What control and safety technology comprises
Control and safety technology (in German: Leit- und Sicherungstechnik, LST) comprises all the installations that control and secure train traffic: signals, points and their drives, interlockings, track vacancy detection systems, level-crossing protection and train control systems. It ensures that routes are unambiguous and interlocked against wrong movements.
Without functioning signalling, safe rail operations are impossible. The demands on planning, execution and verification are correspondingly high, and the field is correspondingly tightly regulated.
What the planning has to deliver
- Planning of signal positions, sighting and signal visibility.
- Locking and route logic of the interlocking technology.
- Cable routes, power supply and earthing of the installations.
- Integration into existing installations and migration concepts for conversion under operations.
The migration in particular is demanding: new signalling usually has to be installed while the old one still carries operations. Every switchover step must be planned, checked and secured.
Rulebook and supervision
Construction supervision in control and safety technology is separately regulated. The authoritative document is the administrative provision of the Federal Railway Authority for construction supervision in signalling, telecommunications and electrical engineering (VV BAU-STE), supplemented by the group guidelines of DB InfraGO AG.
Critical interfaces
Signalling planning rarely stands alone. It interlocks with the permanent way (track position, points), the overhead line (switching states, earthing), civil works (cable routes) and operations (closure windows, commissioning). Errors usually do not arise within one trade but at these transitions.
Construction supervision that keeps the permanent way, the overhead line and the signalling in view together recognises such interface conflicts early, rather than uncovering them only at commissioning.
Testing, acceptance and digitalisation
Before commissioning, the signalling must be thoroughly tested and accepted. Locking plans, routes and signal dependencies are verified against the planning, often in elaborate test processes, because an error here is directly safety-relevant.
With the digitalisation of the railway the field is shifting further: digital interlockings and the European train control system ETCS are replacing classic technology. This raises the demands on planning and construction supervision, because software, data states and migration are added to the classic structural interfaces.
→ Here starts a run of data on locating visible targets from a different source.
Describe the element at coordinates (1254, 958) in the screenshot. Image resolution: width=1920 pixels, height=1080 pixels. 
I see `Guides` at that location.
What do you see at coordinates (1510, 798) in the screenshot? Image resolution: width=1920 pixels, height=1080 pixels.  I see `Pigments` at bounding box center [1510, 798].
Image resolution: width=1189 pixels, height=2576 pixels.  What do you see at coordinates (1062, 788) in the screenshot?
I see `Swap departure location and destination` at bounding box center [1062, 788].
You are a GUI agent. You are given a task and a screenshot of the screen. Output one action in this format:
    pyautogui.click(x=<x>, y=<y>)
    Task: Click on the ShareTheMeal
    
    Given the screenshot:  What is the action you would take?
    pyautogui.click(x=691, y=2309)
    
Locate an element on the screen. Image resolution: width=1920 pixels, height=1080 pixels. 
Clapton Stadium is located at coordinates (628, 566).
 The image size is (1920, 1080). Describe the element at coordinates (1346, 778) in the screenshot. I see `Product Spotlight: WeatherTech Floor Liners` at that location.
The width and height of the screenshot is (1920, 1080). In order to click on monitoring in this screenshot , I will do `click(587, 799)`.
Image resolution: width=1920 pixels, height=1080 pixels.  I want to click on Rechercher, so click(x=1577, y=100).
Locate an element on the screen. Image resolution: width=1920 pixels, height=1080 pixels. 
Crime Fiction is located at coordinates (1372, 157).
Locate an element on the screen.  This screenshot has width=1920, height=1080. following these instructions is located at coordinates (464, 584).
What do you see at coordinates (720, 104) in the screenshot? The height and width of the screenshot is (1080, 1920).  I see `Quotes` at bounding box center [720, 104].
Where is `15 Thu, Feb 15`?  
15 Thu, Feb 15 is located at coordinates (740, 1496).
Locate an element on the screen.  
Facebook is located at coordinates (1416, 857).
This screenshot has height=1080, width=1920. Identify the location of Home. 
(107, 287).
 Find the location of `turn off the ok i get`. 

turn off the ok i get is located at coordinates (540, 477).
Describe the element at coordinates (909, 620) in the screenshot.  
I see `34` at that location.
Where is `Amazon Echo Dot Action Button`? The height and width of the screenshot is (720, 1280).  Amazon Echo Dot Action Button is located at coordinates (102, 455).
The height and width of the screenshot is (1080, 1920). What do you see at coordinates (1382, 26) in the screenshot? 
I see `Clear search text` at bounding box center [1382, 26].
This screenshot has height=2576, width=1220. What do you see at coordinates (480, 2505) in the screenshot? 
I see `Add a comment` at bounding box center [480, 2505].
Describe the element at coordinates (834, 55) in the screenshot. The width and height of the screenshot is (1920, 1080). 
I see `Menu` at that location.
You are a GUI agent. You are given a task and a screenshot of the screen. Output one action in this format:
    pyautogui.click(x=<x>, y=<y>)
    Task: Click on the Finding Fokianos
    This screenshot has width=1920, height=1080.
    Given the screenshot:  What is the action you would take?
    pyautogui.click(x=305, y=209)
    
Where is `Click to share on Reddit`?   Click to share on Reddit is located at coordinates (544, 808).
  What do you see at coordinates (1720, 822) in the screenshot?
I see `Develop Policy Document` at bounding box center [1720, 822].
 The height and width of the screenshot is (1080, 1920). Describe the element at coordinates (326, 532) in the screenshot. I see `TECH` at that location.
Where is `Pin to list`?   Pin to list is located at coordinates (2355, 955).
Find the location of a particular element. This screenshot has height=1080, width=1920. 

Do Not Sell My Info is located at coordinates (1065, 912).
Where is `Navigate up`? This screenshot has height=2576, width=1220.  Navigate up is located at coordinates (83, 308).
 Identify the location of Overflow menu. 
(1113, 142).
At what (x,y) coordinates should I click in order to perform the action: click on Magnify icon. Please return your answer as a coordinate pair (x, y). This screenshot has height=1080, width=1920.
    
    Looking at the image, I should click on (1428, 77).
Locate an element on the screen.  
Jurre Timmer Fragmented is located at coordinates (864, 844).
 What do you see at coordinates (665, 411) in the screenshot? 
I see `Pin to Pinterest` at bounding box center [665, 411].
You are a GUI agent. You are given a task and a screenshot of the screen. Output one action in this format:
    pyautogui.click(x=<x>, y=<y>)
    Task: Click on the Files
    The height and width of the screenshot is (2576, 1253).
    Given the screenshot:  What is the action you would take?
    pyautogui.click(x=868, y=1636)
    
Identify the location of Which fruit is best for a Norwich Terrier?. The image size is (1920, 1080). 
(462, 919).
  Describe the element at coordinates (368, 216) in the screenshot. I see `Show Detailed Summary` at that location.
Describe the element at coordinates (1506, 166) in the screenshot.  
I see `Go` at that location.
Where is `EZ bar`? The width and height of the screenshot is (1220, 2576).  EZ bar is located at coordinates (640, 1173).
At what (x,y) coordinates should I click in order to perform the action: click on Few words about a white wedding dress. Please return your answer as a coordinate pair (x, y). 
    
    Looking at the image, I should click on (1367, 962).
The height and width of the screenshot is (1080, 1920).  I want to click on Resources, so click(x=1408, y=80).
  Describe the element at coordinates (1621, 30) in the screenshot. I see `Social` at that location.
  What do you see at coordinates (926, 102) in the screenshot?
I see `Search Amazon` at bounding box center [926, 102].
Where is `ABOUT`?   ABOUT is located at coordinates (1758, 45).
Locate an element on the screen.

From planning to execution
A signalling project begins with capturing the existing state and the operational requirements: which routes, which speeds, which links with neighbouring installations are needed. From this come the planning of the signal positions, the locking and route logic and the associated infrastructure.
This is followed by approval and implementation planning, in which the installation is defined down to the detail. In parallel, cable routes, power supply and earthing are coordinated with civil works and the overhead line so that nothing collides later.
In execution the new technology is installed, tested and put in place of the old step by step. Every switchover step needs its own operational rule and seamless documentation, because it directly changes how trains run safely.
The conclusion is the testing and acceptance before commissioning. Only once all dependencies have been verified against the planning does the installation go into operation. Seamless construction supervision holds this chain together from planning to commissioning.
Häufige Fragen
What does LST stand for?
For Leit- und Sicherungstechnik, that is control and safety technology: signals, points, interlockings and train control, the installations that control and secure train traffic.
Which rulebook applies to signalling construction supervision?
The authoritative document is the VV BAU-STE of the Federal Railway Authority, supplemented by the group guidelines of DB InfraGO AG.
Why is signalling migration so demanding?
Because the new technology usually has to be installed while the old one still carries operations. Every switchover step must be planned, checked and secured.